斎藤幸平が「あつ森」で体験した平等・公正社会の幻 ほのぼの無人島生活が全体主義的な快楽に
3週間ほど遊んでいると、コミューンが目指したはずの平等で公正な社会は、もはやどこにもない。資本主義が嫌で無人島に移住してきたはずなのに、いつのまにか、自分がすべてを金の力で決める島の独裁者になっている。ニューハーモニーは、スターリン主義に転化する!
そう、すべては夢だったのだ。
独裁者になることでゆがんだ野望を実現しようとする
現実社会では、昼夜構わず労働し、休みの日にDIYもできない私たちは、せめてゲームのなかでは自由に振る舞いたいと願う。指示される代わりに、頑張って働いた分はしっかりと対価をもらって、そのお金で理想の世界を作りたい、と。
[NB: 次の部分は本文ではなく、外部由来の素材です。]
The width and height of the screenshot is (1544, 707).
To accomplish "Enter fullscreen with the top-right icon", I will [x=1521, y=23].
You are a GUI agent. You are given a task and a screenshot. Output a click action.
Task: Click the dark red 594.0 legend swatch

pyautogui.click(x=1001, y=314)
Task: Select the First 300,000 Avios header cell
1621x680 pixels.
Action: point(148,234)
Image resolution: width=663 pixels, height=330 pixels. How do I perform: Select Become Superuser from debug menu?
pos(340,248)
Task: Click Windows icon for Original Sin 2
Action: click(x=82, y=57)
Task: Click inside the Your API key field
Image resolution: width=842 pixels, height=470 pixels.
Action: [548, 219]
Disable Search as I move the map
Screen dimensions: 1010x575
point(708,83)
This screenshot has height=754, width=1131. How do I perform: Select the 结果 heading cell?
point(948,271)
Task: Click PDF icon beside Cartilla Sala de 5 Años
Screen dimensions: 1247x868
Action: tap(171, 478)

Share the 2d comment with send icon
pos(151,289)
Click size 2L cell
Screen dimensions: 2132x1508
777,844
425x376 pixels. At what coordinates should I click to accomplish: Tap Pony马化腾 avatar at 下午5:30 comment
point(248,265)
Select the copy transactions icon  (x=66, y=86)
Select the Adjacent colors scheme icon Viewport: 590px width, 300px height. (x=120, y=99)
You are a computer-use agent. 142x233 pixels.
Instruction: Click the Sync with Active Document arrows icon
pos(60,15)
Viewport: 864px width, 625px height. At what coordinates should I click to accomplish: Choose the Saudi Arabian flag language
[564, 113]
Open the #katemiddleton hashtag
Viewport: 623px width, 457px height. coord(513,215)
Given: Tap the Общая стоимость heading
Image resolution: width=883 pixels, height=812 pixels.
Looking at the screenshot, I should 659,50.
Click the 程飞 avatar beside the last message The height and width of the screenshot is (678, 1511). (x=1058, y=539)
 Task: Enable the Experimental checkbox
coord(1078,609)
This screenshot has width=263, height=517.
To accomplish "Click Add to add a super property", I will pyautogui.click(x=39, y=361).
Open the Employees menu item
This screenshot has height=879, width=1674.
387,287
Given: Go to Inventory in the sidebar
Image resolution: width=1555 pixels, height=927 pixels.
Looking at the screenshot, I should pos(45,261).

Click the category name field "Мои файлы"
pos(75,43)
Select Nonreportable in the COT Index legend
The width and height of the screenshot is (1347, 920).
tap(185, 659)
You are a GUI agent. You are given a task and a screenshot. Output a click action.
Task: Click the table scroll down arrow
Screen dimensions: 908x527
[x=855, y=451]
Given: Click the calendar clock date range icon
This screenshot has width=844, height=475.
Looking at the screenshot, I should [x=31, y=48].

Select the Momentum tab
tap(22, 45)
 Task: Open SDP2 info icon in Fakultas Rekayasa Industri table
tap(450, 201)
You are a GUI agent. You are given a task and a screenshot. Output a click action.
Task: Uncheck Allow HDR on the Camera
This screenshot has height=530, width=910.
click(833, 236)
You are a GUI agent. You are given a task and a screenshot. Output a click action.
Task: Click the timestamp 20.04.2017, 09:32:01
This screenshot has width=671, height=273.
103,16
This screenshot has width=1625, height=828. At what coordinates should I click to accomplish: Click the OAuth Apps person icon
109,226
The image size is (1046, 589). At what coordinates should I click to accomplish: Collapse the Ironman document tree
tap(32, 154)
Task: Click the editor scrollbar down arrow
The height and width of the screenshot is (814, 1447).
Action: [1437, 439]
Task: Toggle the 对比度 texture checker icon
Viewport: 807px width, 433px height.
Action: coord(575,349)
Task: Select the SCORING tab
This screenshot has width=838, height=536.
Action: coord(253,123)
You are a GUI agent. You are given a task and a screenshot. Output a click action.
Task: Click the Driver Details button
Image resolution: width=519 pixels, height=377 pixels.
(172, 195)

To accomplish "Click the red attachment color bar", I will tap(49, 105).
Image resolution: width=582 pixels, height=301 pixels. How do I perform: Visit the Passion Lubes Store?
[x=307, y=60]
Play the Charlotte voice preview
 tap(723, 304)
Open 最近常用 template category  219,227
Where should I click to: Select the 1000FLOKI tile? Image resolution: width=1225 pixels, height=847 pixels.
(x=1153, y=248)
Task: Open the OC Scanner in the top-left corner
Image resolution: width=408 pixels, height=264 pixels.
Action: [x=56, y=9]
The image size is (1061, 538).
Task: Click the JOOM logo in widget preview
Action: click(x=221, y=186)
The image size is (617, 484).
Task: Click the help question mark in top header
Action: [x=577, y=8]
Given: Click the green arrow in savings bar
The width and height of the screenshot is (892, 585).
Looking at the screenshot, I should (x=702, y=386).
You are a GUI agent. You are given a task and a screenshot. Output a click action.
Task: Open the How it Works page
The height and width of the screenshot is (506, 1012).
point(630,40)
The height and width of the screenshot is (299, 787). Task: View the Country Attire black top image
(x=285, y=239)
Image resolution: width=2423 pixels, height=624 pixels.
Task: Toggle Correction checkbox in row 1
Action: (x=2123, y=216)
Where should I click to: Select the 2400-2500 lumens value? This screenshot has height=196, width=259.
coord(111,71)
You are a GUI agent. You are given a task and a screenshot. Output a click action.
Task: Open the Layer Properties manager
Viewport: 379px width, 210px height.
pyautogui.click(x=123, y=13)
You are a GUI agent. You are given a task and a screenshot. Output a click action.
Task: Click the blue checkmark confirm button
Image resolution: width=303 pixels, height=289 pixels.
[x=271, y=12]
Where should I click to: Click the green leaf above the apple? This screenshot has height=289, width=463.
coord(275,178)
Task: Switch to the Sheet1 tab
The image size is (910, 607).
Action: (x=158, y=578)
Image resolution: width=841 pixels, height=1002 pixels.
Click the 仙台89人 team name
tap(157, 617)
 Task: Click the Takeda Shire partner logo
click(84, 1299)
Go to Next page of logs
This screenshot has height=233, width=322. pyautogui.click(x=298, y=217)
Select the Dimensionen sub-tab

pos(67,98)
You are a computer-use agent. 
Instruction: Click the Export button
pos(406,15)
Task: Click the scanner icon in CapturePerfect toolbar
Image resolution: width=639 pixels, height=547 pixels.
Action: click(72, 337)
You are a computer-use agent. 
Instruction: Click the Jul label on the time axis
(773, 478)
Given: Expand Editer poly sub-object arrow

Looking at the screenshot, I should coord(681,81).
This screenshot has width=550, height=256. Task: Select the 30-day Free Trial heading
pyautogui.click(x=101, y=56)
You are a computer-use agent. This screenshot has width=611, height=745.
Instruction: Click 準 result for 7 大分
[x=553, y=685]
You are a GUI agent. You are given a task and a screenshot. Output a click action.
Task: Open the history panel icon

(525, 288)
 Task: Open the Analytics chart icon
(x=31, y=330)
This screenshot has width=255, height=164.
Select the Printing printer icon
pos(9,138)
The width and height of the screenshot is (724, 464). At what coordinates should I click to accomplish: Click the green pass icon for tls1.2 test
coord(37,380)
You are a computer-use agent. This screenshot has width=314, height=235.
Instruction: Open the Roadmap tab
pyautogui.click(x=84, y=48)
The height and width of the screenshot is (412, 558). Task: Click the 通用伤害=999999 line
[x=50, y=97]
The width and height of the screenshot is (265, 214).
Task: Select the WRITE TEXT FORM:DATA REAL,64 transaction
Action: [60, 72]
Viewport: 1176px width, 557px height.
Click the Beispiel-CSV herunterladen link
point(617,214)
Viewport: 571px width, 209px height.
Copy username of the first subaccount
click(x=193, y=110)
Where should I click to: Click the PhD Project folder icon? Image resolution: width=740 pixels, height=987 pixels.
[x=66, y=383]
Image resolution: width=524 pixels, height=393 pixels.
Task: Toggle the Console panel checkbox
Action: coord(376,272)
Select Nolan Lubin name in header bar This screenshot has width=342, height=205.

だが、私たちはゲームの中でも貨幣の力に絡め取られ、SNSでは競争にさらされる。その結果、プレーヤーは独裁者になることでゆがんだ野望を実現しようとしてしまうのである。こうして島は全体主義的な性格を強めていくが、その暴力の痕跡は、島がきれいに整備されていくことで、見えなくなる。
あつ森のヒットの理由が現実の資本主義社会の不満を暴力的な形で昇華する全体主義的な快楽だとすれば、コロナ禍での任天堂の明るい業績も素直に喜べない。そして私は、島の住民を強制移住させる前に、そっとゲームを閉じたのだった。